## WHAT YOU NEED TO DO
Select from the data all lines with the word "height".

## EXERCISE INPUTS
· · · ·

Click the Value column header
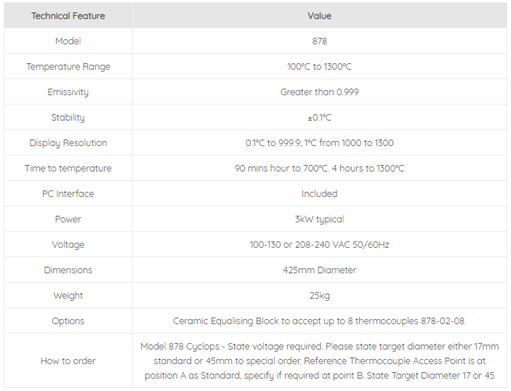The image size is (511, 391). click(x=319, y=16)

· · · ·

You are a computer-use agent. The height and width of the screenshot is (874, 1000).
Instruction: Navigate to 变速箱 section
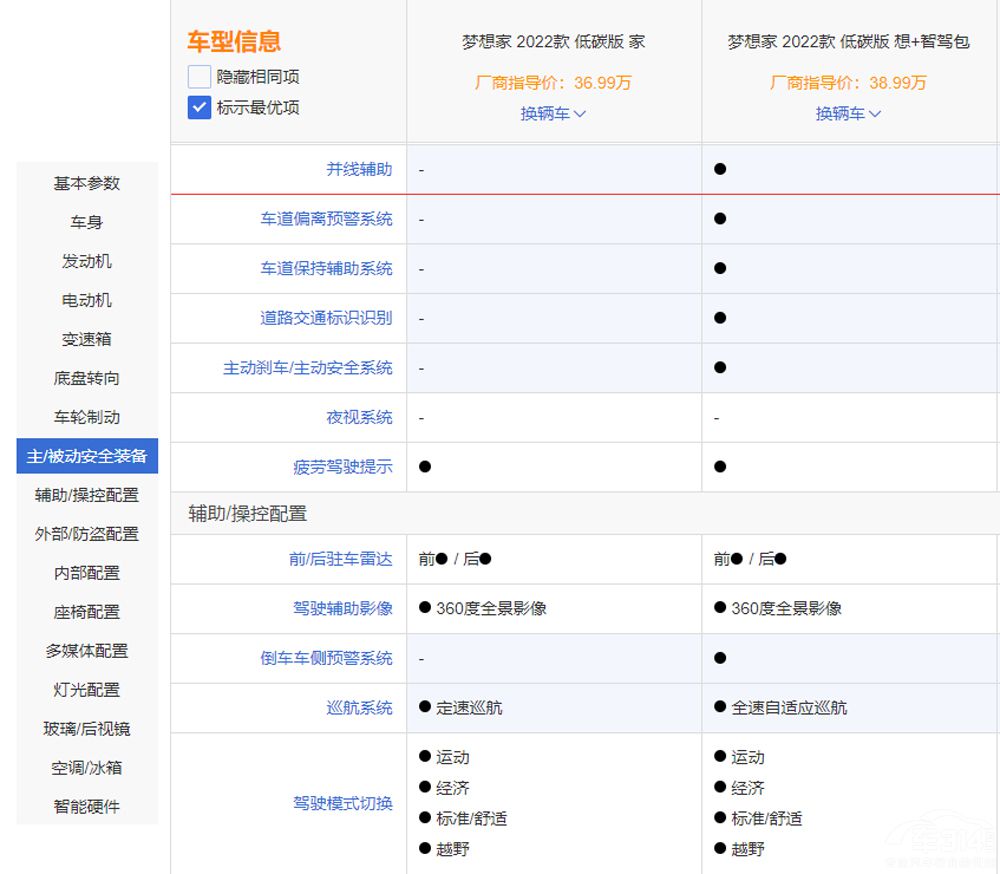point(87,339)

· · · ·

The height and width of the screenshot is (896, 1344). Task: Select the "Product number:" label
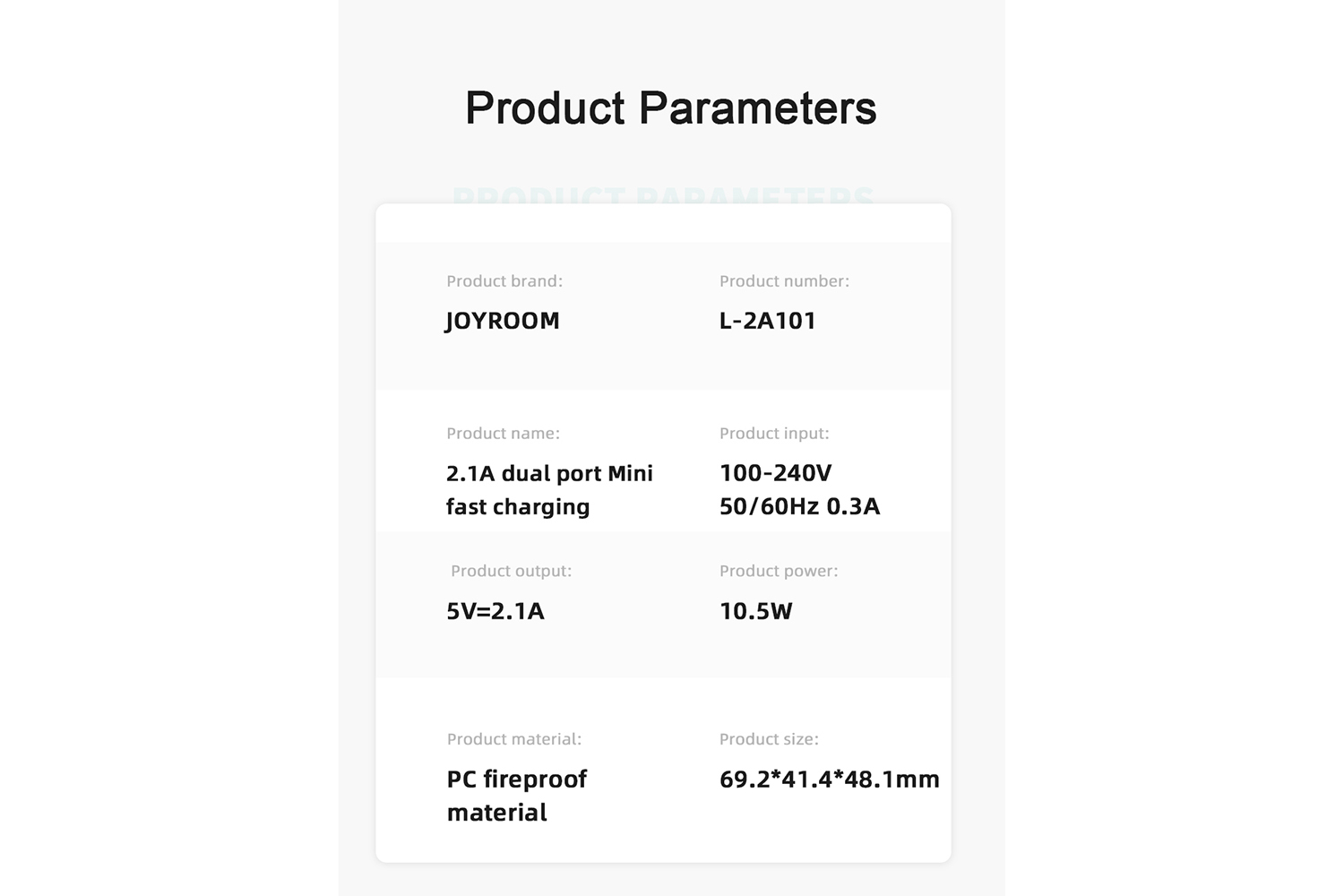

· · · ·

## EXERCISE SOLUTION
You are a computer-use agent. The height and width of the screenshot is (874, 1000).
The height and width of the screenshot is (896, 1344). Task: Select the "Product number:" label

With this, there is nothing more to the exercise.